Quando os pesquisadores começaram a gravar, as interações sexuais já tinham iniciado, com Pimenta "montando" Dumbo. Ambos os machos se revezaram nesse papel e apresentaram ereções durante o processo, mas boa parte do repertório comportamental do ritual de acasalamento também estava presente.

Para ser exato, os pesquisadores contabilizaram 16 dos 20 movimentos típicos do "namoro" de macacos-pregos, incluindo as expressões faciais (embora sem a fase inicial de "rejeição" de um animal pelo outro).

A equipe também observou comportamentos que não costumam fazer parte desse repertório tradicional, mas que parecem denotar intimidade entre os machos jovens, como abraços, o posicionamento da cabeça de um animal perto do peito do outro, cheirando-o, carícias mútuas no peito e o entrelaçamento das caudas durante a "monta".

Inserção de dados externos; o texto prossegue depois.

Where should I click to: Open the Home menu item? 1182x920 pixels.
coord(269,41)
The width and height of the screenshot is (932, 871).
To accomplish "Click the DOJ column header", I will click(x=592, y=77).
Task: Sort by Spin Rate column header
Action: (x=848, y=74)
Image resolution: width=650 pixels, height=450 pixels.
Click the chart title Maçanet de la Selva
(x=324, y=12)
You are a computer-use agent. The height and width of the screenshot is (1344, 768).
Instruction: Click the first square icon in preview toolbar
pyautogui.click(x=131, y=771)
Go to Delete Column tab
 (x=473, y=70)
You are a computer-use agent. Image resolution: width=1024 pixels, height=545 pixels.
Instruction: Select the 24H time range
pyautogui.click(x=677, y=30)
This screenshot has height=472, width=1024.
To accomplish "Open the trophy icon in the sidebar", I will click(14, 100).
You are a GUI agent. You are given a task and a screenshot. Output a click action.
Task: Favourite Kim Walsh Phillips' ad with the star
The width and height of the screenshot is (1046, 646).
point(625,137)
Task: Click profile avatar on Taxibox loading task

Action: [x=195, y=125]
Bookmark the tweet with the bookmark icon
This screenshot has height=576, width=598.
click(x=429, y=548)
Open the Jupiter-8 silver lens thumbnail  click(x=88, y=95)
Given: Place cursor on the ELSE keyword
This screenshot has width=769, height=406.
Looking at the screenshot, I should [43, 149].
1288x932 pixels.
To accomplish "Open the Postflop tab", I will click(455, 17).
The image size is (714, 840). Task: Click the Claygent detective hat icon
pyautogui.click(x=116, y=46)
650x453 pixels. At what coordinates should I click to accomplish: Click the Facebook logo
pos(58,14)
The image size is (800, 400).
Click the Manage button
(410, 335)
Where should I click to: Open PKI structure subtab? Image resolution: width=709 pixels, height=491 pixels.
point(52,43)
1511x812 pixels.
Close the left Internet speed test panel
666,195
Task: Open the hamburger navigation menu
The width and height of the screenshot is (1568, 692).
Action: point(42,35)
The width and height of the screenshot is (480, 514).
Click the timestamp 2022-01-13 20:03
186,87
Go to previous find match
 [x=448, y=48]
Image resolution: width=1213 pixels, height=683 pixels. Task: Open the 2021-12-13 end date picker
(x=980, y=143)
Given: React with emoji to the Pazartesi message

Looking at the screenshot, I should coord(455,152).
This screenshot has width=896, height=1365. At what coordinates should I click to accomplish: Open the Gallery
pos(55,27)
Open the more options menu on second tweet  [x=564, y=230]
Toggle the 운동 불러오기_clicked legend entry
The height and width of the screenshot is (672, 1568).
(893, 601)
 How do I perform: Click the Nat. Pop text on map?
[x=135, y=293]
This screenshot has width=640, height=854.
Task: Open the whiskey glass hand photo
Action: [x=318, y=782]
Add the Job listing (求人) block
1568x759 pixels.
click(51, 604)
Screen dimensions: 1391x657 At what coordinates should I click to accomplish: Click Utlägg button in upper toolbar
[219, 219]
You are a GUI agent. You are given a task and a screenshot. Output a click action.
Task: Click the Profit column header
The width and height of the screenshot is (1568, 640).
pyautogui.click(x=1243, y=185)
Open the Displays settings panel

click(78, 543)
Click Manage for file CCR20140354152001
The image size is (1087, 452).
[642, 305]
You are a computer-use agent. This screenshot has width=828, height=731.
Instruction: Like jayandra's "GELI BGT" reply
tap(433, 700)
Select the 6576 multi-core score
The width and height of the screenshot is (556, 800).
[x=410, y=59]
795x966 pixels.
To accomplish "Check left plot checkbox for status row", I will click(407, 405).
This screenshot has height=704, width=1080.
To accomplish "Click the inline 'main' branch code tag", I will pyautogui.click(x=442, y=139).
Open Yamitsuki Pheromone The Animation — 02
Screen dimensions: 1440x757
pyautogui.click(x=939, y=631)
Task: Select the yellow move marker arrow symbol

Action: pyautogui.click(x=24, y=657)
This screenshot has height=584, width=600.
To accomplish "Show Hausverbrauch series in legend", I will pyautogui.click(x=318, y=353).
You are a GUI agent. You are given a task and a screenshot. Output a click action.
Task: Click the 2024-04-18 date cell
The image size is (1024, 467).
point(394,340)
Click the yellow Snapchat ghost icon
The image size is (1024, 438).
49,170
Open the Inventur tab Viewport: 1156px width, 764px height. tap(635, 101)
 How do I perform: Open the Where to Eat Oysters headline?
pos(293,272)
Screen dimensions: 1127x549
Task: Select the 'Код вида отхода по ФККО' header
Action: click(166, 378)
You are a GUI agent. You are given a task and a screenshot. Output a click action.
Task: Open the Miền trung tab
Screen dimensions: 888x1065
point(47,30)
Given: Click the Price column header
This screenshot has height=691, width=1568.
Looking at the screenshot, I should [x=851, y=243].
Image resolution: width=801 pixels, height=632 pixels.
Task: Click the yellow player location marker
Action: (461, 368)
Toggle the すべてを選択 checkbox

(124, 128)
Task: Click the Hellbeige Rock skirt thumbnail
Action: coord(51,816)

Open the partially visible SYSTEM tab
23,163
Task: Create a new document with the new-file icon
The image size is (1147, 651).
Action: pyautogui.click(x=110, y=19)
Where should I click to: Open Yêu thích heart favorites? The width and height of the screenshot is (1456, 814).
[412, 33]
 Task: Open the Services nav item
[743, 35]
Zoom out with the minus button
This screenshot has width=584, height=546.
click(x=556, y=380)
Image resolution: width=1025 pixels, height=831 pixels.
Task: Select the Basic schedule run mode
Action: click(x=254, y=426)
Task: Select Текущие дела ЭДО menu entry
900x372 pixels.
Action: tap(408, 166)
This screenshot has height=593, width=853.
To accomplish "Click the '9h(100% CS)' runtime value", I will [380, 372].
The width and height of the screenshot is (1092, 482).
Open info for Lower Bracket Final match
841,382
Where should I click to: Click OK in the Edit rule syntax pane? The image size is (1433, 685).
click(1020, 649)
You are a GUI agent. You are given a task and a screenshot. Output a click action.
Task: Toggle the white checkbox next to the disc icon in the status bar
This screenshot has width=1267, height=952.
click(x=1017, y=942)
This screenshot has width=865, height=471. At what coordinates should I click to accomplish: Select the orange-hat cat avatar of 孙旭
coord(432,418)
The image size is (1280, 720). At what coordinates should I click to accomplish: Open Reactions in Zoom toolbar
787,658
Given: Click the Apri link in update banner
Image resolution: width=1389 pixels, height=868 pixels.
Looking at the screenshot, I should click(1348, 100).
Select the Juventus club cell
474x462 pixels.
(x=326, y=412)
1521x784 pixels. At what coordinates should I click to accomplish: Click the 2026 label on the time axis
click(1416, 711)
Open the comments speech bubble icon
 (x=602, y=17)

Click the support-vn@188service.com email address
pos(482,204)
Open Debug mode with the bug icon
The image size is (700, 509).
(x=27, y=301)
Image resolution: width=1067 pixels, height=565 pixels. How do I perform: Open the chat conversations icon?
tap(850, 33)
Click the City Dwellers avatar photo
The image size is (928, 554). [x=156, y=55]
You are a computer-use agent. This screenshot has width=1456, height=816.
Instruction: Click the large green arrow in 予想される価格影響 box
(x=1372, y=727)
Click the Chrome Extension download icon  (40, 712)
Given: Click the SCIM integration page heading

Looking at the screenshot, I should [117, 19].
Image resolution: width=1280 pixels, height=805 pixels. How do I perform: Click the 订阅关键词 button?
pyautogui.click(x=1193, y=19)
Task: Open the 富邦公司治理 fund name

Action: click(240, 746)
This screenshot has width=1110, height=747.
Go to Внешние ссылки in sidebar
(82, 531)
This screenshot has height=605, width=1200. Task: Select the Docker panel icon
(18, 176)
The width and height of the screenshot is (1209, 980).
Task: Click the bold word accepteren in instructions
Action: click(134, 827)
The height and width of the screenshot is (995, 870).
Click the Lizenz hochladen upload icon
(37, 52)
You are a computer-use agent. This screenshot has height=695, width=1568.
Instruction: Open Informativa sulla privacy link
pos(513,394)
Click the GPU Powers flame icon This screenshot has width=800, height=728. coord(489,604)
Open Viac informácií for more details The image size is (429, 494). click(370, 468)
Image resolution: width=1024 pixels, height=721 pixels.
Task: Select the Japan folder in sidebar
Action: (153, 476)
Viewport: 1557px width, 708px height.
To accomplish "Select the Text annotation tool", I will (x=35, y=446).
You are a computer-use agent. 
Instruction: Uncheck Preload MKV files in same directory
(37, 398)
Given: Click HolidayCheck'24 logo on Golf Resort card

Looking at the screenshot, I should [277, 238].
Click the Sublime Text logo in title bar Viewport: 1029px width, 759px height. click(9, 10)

"Em muitas espécies de primatas e outros animais, é comum que o comportamento homossexual seja visto como uma forma de administrar ou minimizar conflitos entre membros do grupo, mas não parece que seja esse o caso aqui", diz Delval.

Várias outras explicações possíveis existem para a interação entre Pimenta e Dumbo, mas o acompanhamento do grupo indica que eles já eram bastante próximos entre si e tinham uma relação amistosa.

Em muitas espécies de primatas e outros animais, é comum que o comportamento homossexual seja visto como uma forma de administrar ou minimizar conflitos entre membros do grupo, mas não parece que seja esse o caso aqui

Irene Delval

primeira autora do estudo

"Por causa disso, eles podem simplesmente estar demonstrando afeto, ainda mais porque, no caso do Pimenta, é uma idade em que não se espera que haja atividade sexual", diz a pesquisadora espanhola.

É possível especular até que os amigos estivessem se despedindo, uma vez que, pouco tempo depois, Dumbo se transferiu para outro bando, o que é comum no caso dos machos na idade dele.

Por outro lado, o comportamento poderia estar ligado ao aprendizado dos rituais de acasalamento, com os machos jovens copiando ações praticadas pelas fêmeas da espécie. Ainda não há registros de um casal de fêmeas agindo dessa maneira entre macacos-pregos, mas Delval diz que não se pode descartar essa possibilidade.